### Stored items
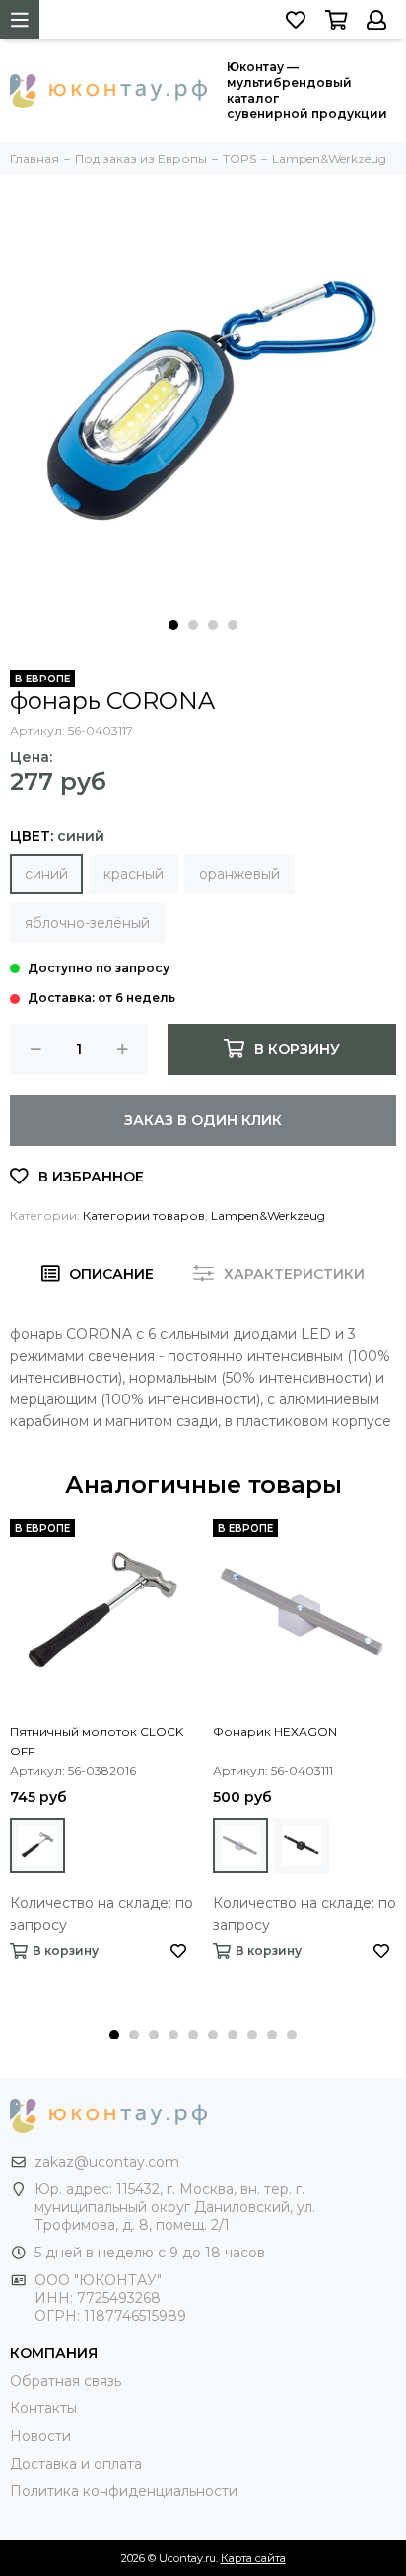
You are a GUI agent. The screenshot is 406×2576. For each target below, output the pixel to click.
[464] (301, 1845)
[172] (240, 1845)
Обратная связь (65, 2381)
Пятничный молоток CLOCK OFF (96, 1741)
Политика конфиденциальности (123, 2491)
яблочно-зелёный (87, 923)
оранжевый (239, 874)
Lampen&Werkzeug (268, 1215)
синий (46, 874)
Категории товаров (144, 1215)
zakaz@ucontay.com (106, 2162)
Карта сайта (253, 2558)
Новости (40, 2436)
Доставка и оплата (76, 2463)
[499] (37, 1845)
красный (133, 874)
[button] (173, 625)
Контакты (43, 2408)
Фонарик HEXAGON (275, 1731)
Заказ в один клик (203, 1120)
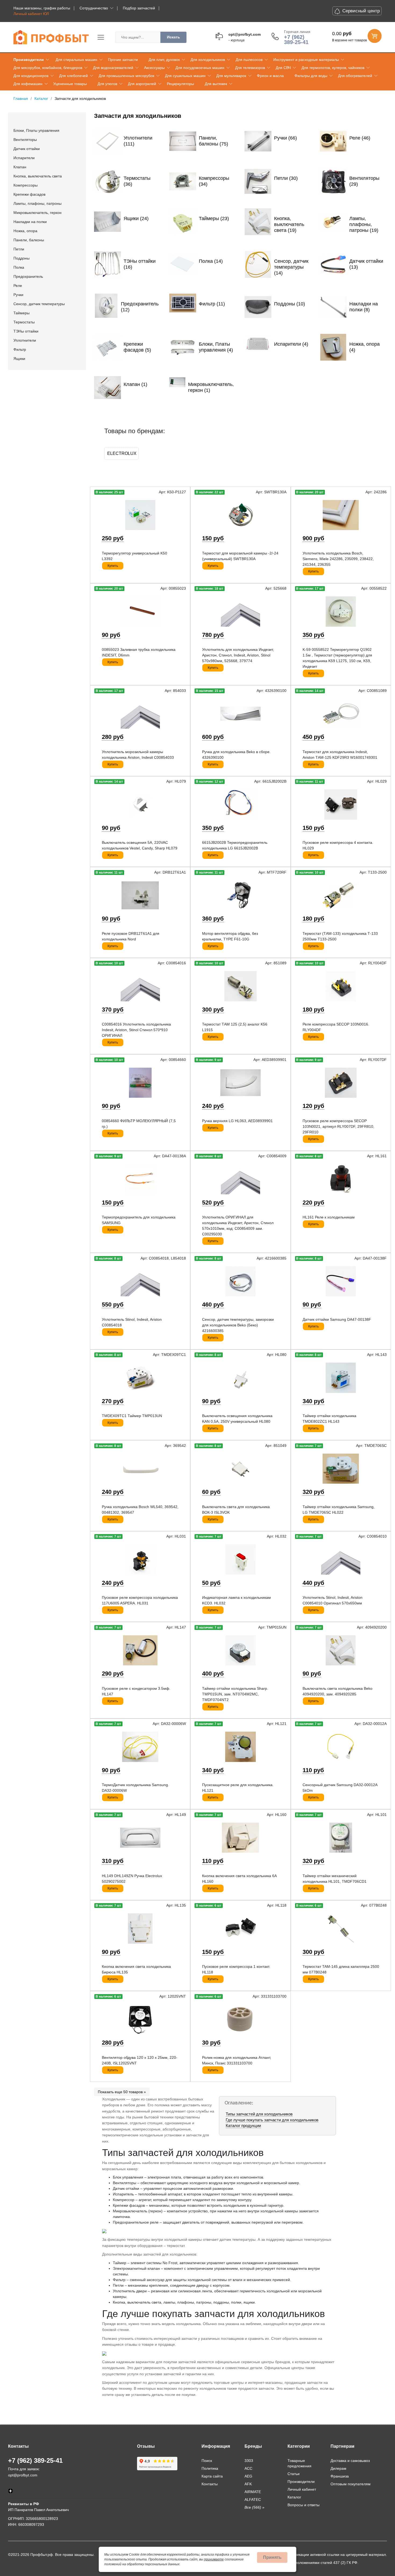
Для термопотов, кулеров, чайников (332, 67)
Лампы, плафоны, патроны (37, 203)
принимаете (214, 2559)
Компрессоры (25, 185)
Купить (112, 566)
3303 (249, 2460)
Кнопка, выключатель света (37, 176)
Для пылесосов (249, 59)
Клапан (19, 167)
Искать (173, 37)
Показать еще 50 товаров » (122, 2092)
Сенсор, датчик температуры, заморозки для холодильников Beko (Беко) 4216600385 (238, 1325)
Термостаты (24, 322)
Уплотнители (24, 340)
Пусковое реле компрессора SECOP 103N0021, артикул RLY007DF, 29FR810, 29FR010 (338, 1126)
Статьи (294, 2474)
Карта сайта (212, 2476)
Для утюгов (107, 84)
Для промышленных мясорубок (126, 76)
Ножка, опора (25, 231)
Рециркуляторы (180, 84)
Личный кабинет (302, 2489)
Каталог (294, 2497)
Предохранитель (28, 276)
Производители (28, 59)
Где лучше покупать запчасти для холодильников (272, 2120)
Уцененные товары (70, 84)
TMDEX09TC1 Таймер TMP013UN (132, 1416)
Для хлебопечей (73, 76)
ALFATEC (253, 2499)
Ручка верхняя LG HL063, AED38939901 (237, 1121)
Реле (17, 285)
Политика (210, 2468)
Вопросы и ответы (303, 2505)
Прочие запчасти (123, 59)
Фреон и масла (270, 76)
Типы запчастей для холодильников (259, 2114)
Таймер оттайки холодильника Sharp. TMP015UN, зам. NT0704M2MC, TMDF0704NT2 (235, 1694)
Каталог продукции (243, 2125)
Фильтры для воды (311, 76)
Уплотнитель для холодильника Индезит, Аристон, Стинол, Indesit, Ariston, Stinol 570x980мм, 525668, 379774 (238, 655)
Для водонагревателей (113, 67)
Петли (18, 249)
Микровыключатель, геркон (37, 212)
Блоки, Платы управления (36, 130)
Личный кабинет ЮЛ (31, 14)
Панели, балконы (28, 240)
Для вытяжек (216, 84)
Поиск (207, 2460)
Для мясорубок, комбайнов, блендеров (47, 67)
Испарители (24, 158)
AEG (248, 2476)
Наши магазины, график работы (41, 8)
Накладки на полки (30, 222)
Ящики (19, 358)
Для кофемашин (27, 84)
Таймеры (21, 313)
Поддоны (21, 258)
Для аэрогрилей (142, 84)
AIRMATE (253, 2492)
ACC (248, 2468)
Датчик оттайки (26, 149)
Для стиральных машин (76, 59)
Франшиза (340, 2476)
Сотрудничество (94, 8)
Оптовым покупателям (351, 2484)
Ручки (18, 295)
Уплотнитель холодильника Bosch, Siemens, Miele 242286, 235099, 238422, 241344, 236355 (338, 559)
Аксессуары (154, 67)
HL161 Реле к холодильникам (329, 1217)
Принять (272, 2557)
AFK (248, 2484)
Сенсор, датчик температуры (39, 304)
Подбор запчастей (139, 8)
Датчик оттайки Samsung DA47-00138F (337, 1319)
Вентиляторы (25, 139)
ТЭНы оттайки (25, 331)
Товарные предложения (299, 2463)
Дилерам (338, 2468)
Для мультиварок (231, 76)
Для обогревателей (355, 76)
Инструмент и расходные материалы (306, 59)
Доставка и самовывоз (350, 2460)
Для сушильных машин (185, 76)
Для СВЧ (283, 67)
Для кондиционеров (30, 76)
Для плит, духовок (164, 59)
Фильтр (19, 349)
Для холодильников (208, 59)
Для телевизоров (250, 67)
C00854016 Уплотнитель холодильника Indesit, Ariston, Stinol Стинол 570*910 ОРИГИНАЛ (136, 1030)
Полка (18, 267)
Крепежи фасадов (29, 194)
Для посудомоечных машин (199, 67)
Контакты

### How to complete this task
Within the entries, find all lines that contain "Stinol" and copy each one.

### Problem solution
Уплотнитель для холодильника Индезит, Аристон, Стинол, Indesit, Ariston, Stinol 570x980мм, 525668, 379774 (238, 655)
C00854016 Уплотнитель холодильника Indesit, Ariston, Stinol Стинол 570*910 ОРИГИНАЛ (136, 1030)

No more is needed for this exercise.